Expectation and Chance-Constrained Models and Algorithms for Insuring Critical Paths
成果类型:
Article
署名作者:
Shen, Siqian; Smith, J. Cole; Ahmed, Shabbir
署名单位:
State University System of Florida; University of Florida; University System of Georgia; Georgia Institute of Technology
刊物名称:
MANAGEMENT SCIENCE
ISSN/ISSBN:
0025-1909
DOI:
10.1287/mnsc.1100.1208
发表日期:
2010
页码:
1794-1814
关键词:
project management
integer programming
reformulation-linearization technique
chance-constrained programming
sample average approximation
摘要:
In this paper, we consider a class of two-stage stochastic optimization problems arising in the protection of vital arcs in a critical path network. A project is completed after a series of dependent tasks are all finished. We analyze a problem in which task finishing times are uncertain but can be insured a priori to mitigate potential delays. A decision maker must trade off costs incurred in insuring arcs with expected penalties associated with late project completion times, where lateness penalties are assumed to be lower semicontinuous nondecreasing functions of completion time. We provide decomposition strategies to solve this problem with respect to either convex or nonconvex penalty functions.
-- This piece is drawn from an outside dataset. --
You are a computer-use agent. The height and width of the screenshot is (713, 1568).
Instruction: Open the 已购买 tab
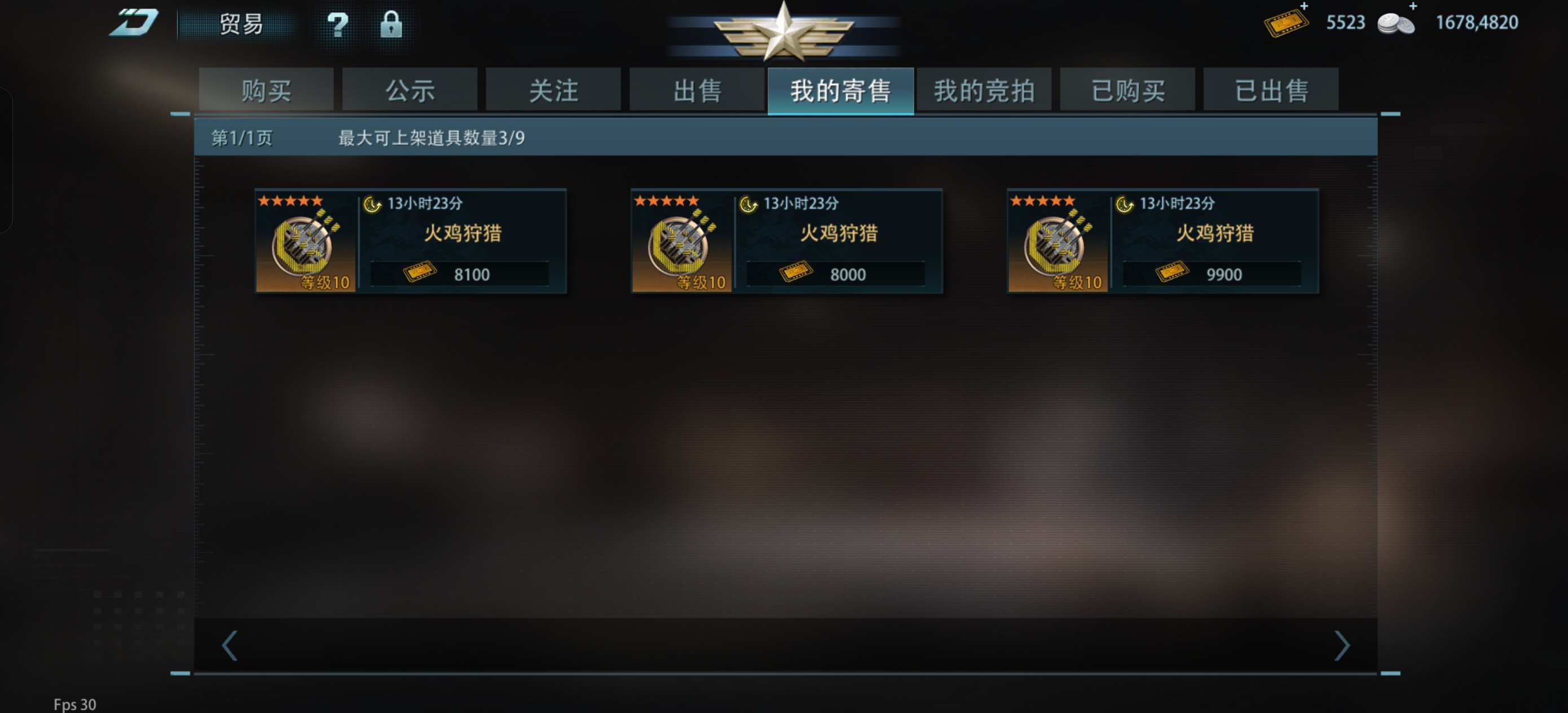(1128, 90)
In particular, for the nonconvex penalty case, we employ the reformulation-linearization technique to make the problem amenable to solution via Benders decomposition. We also consider a chance-constrained version of this problem, in which the probability of completing a project on time is sufficiently large. We demonstrate the computational efficacy of our approach by testing a set of size- and-complexity diversified problems, using the sample average approximation method to guide our scenario generation.